The Three Laws, and the zeroth, have pervaded science fiction and are referred to in many books, films, and other media.

In The Rest of the Robots, published in 1964, Asimov noted that when he began writing in 1940 he felt that “one of the stock plots of science fiction was… robots were created and destroyed their creator. Knowledge has its dangers, yes, but is the response to be a retreat from knowledge? Or is knowledge to be used as itself a barrier to the dangers it brings?” He decided that in his stories robots would not “turn stupidly on his creator for no purpose but to demonstrate, for one more weary time, the crime and punishment of Faust.”[2]
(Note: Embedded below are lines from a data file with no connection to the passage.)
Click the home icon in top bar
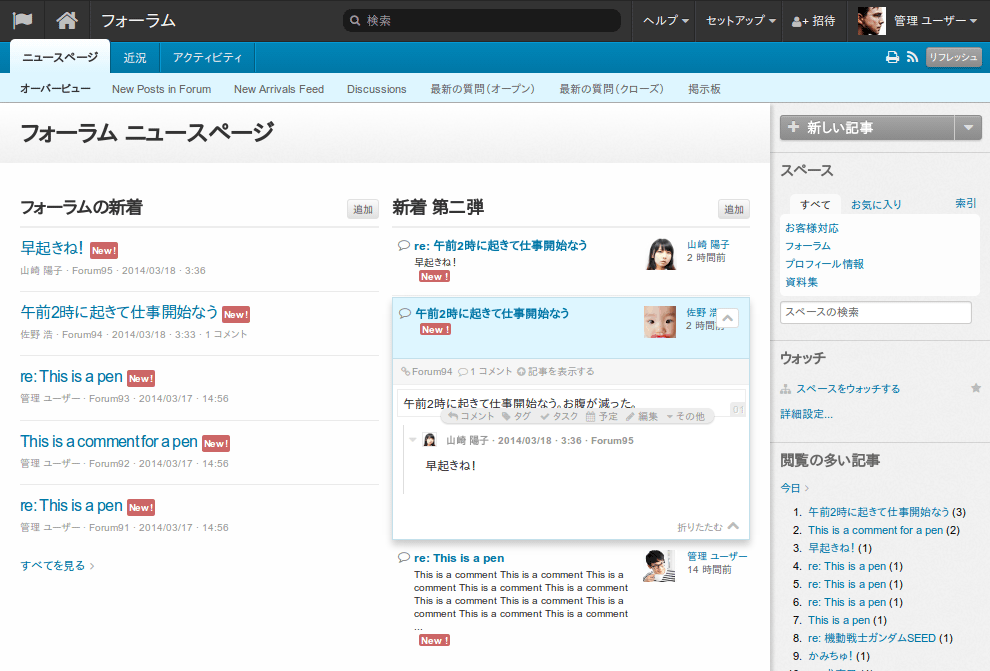 (x=67, y=21)
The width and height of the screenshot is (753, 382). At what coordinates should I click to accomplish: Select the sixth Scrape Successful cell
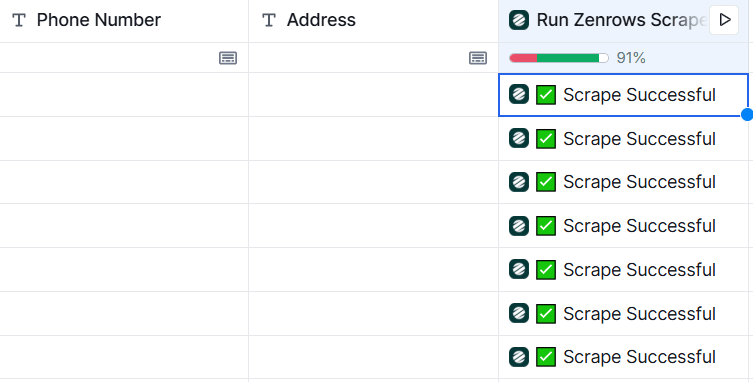point(623,313)
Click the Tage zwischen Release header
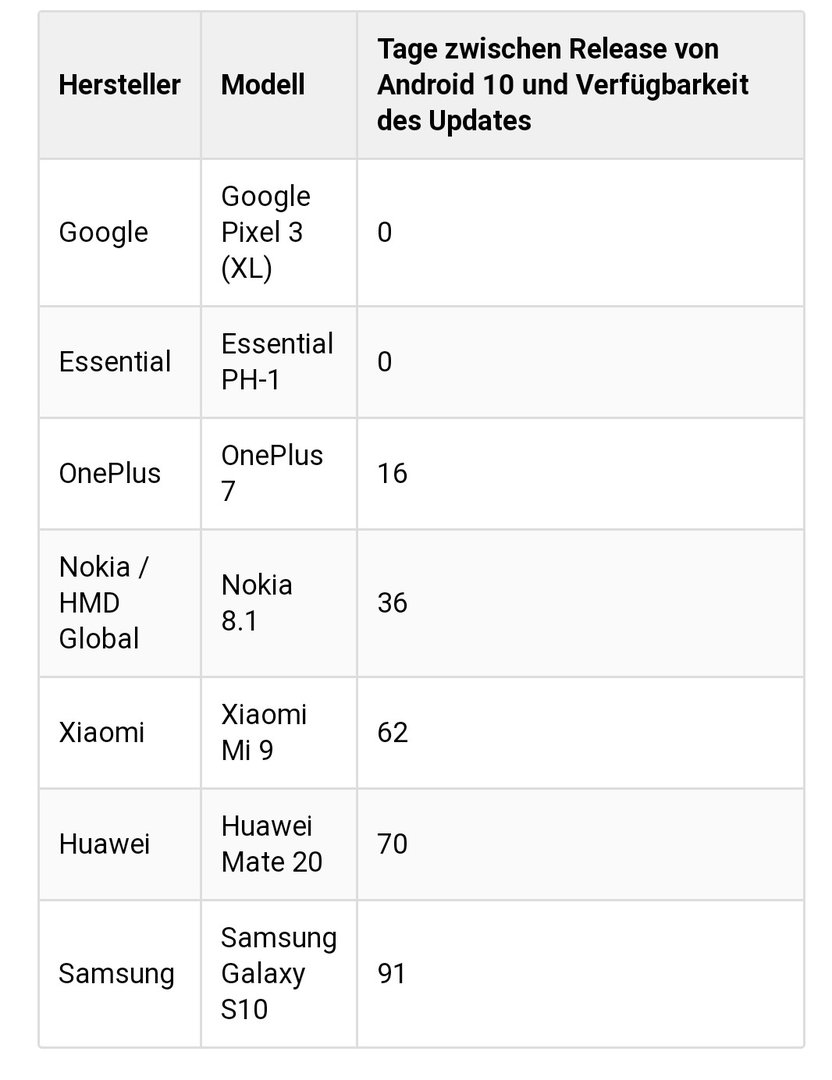This screenshot has height=1080, width=832. (580, 85)
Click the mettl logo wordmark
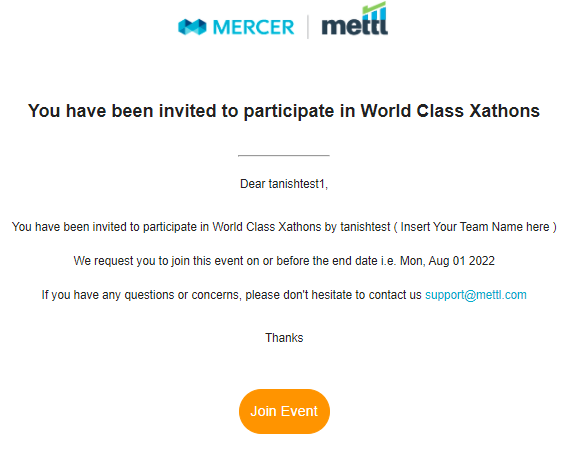The height and width of the screenshot is (453, 574). (x=354, y=26)
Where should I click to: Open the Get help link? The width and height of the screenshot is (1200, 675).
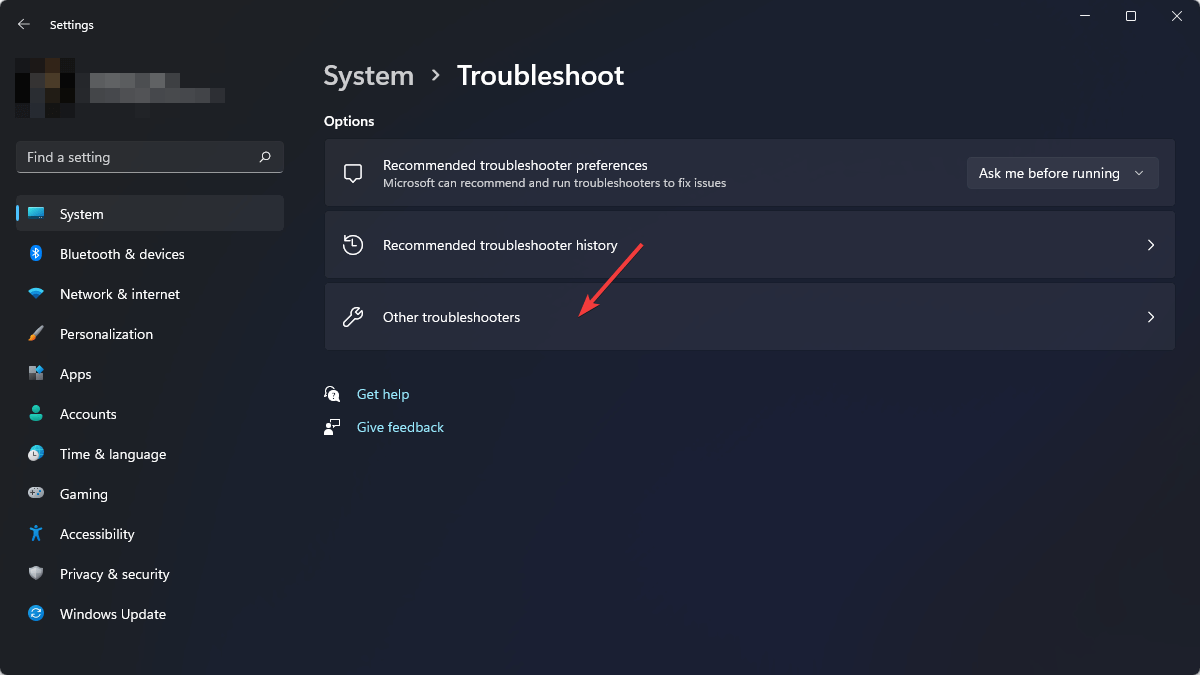[382, 394]
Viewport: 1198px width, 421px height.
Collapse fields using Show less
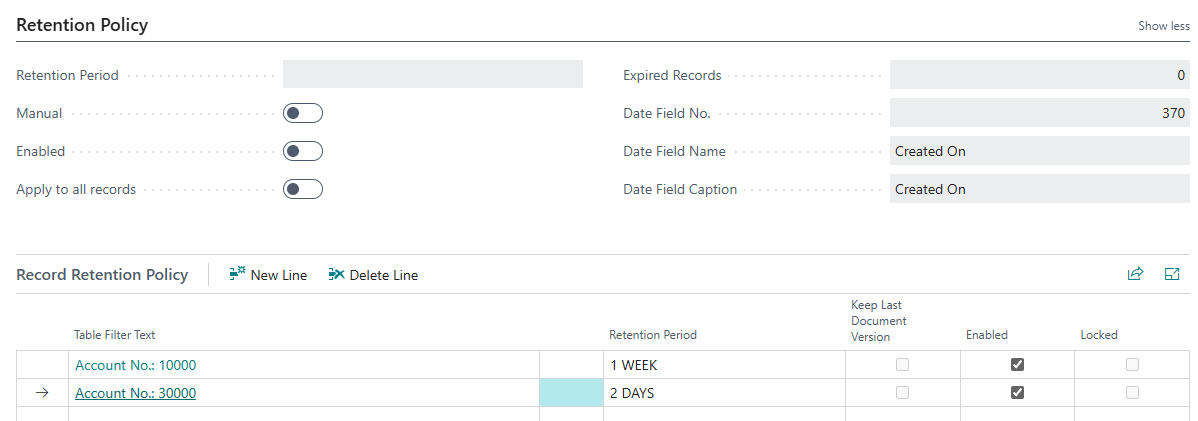[x=1163, y=26]
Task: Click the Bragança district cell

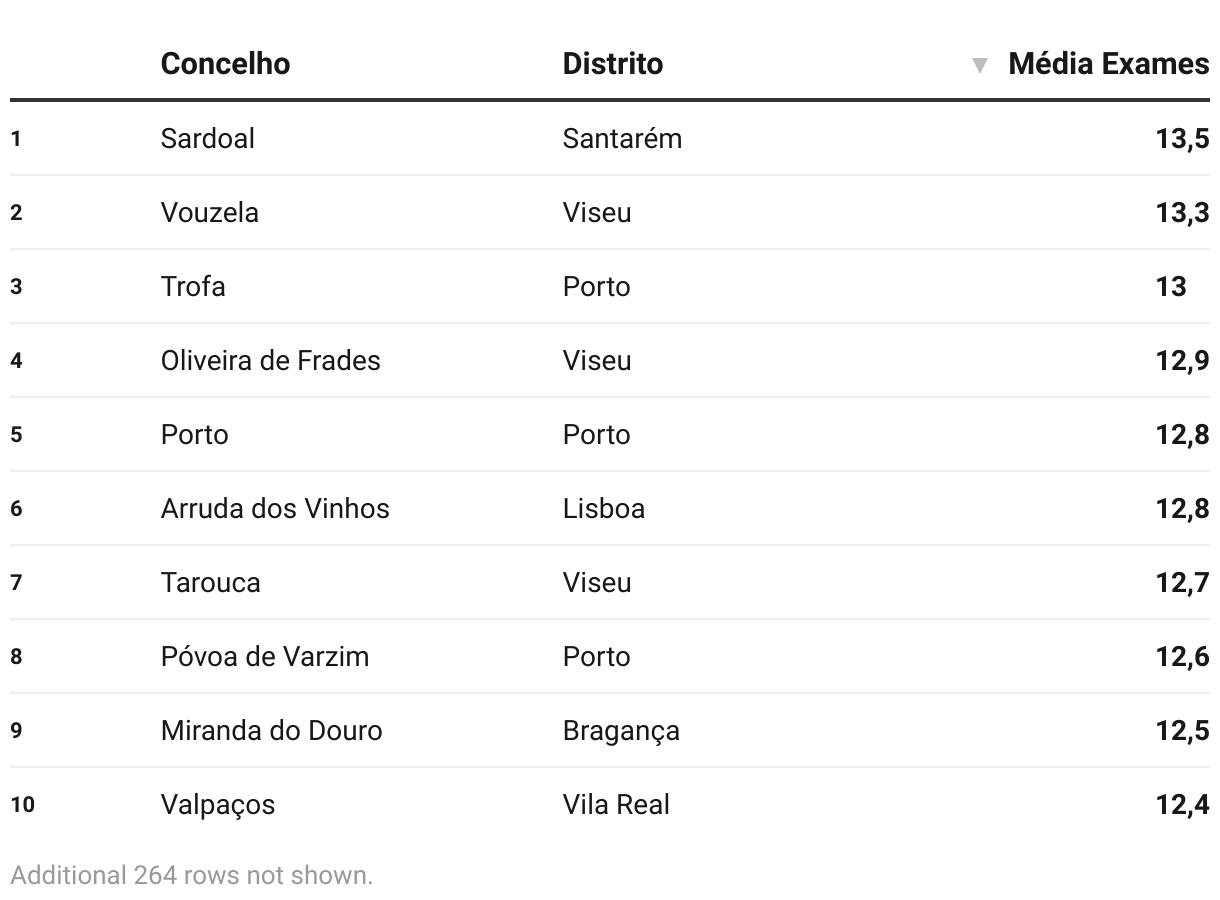Action: pyautogui.click(x=621, y=730)
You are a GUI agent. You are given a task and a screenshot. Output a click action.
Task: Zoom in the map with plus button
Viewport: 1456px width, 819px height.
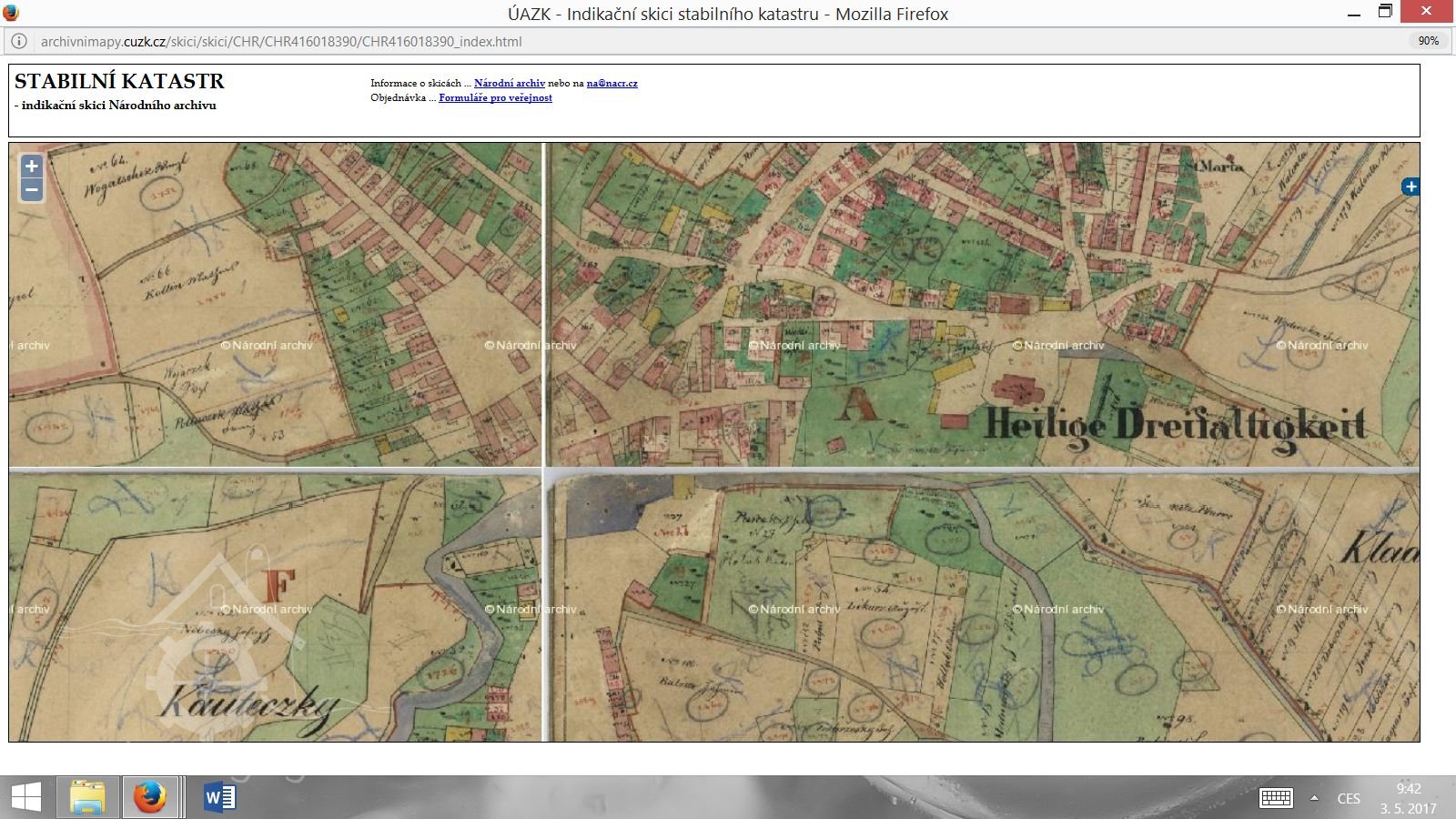pyautogui.click(x=32, y=167)
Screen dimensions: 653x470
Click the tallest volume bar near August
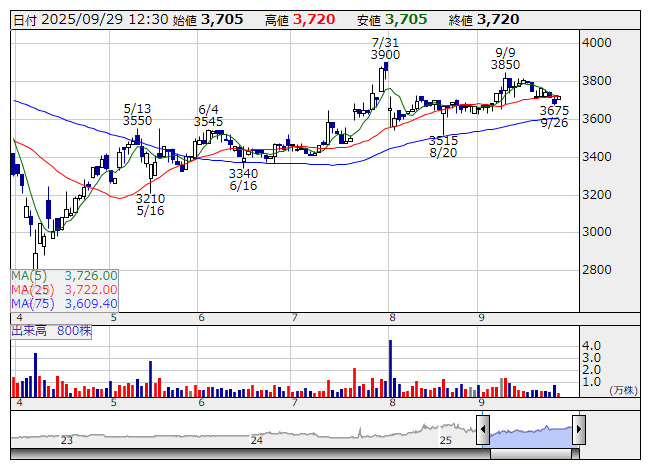(x=390, y=368)
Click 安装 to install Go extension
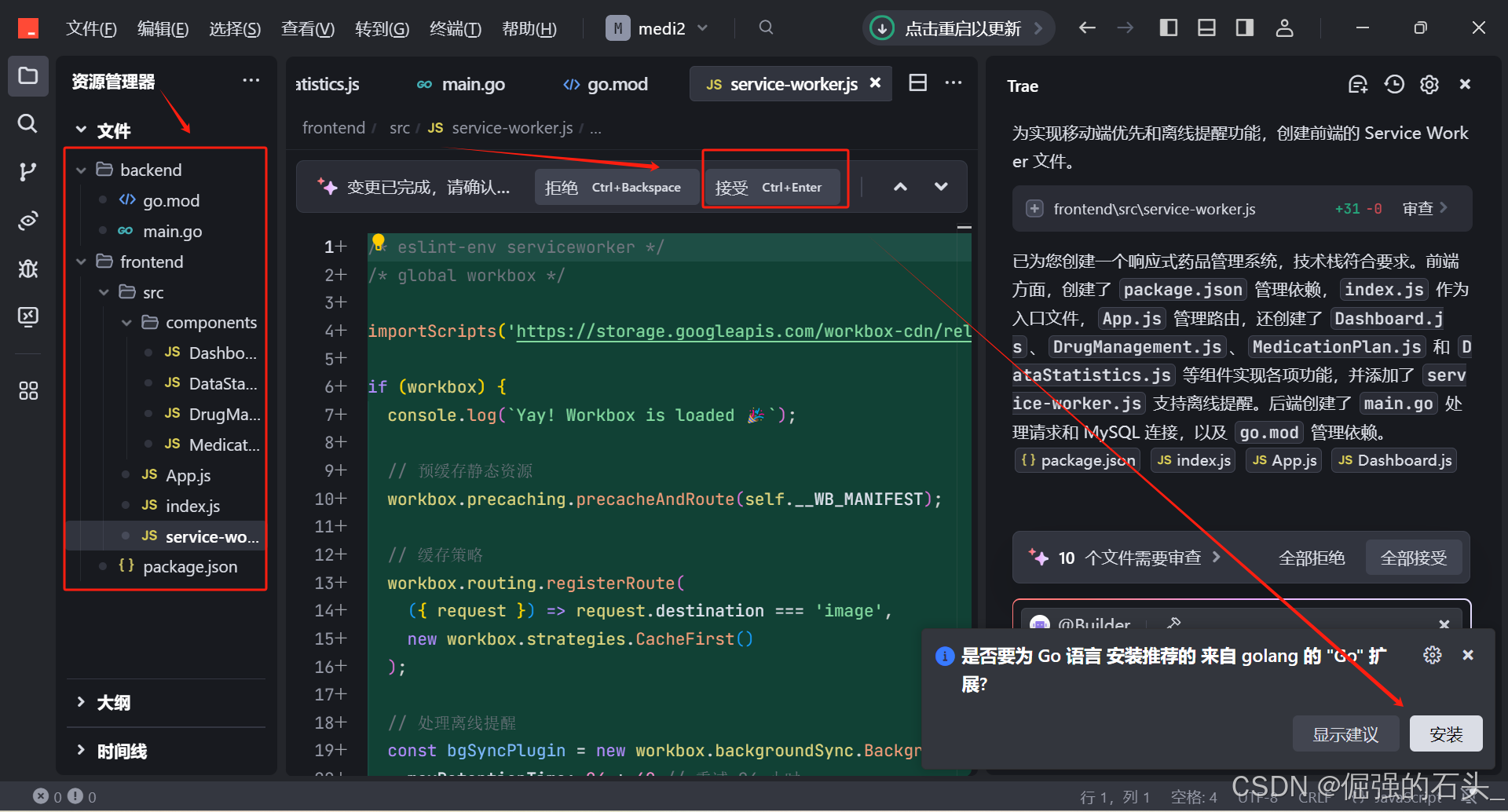Image resolution: width=1508 pixels, height=812 pixels. point(1445,734)
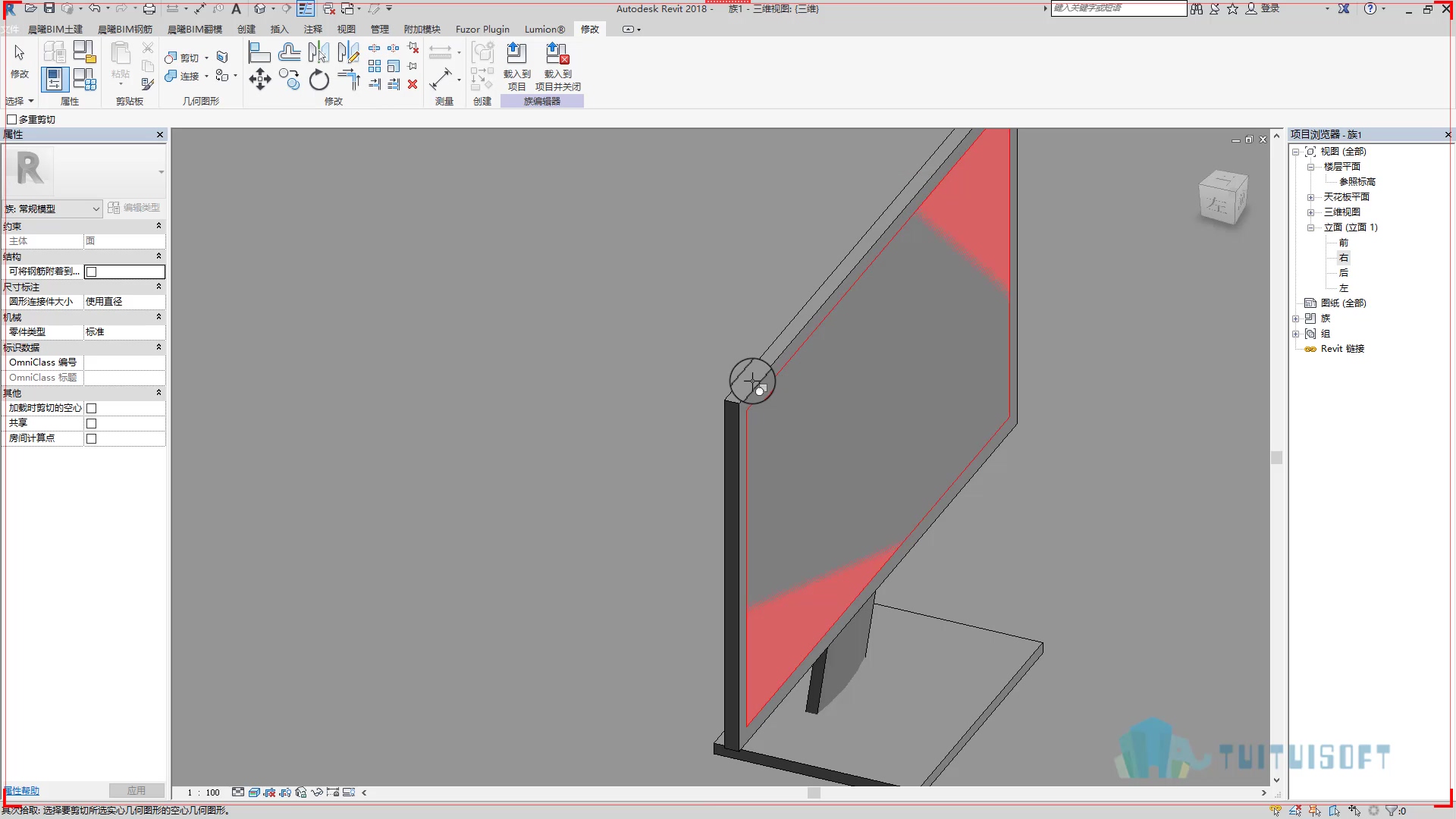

On May 3, 1939, Asimov attended a meeting of the Queens (New York) Science Fiction Society where he met Ernest and Otto Binder who had recently published a short story “I, Robot” featuring a sympathetic robot named Adam Link who was misunderstood and motivated by love and honor. (This was the first of a series of ten stories; the next year “Adam Link’s Vengeance” (1940) featured Adam thinking “A robot must never kill a human, of his own free will.”)[3] Asimov admired the story. Three days later Asimov began writing “my own story of a sympathetic and noble robot”, his 14th story.[4] Thirteen days later he took “Robbie” to John W. Campbell the editor of Astounding Science-Fiction. Campbell rejected it claiming that it bore too strong a resemblance to Lester del Rey’s “Helen O’Loy”, published in December 1938; the story of a robot that is so much like a person that she falls in love with her creator and becomes his ideal wife.[5]Frederik Pohl published “Robbie” in Astonishing Stories magazine the following year.[6]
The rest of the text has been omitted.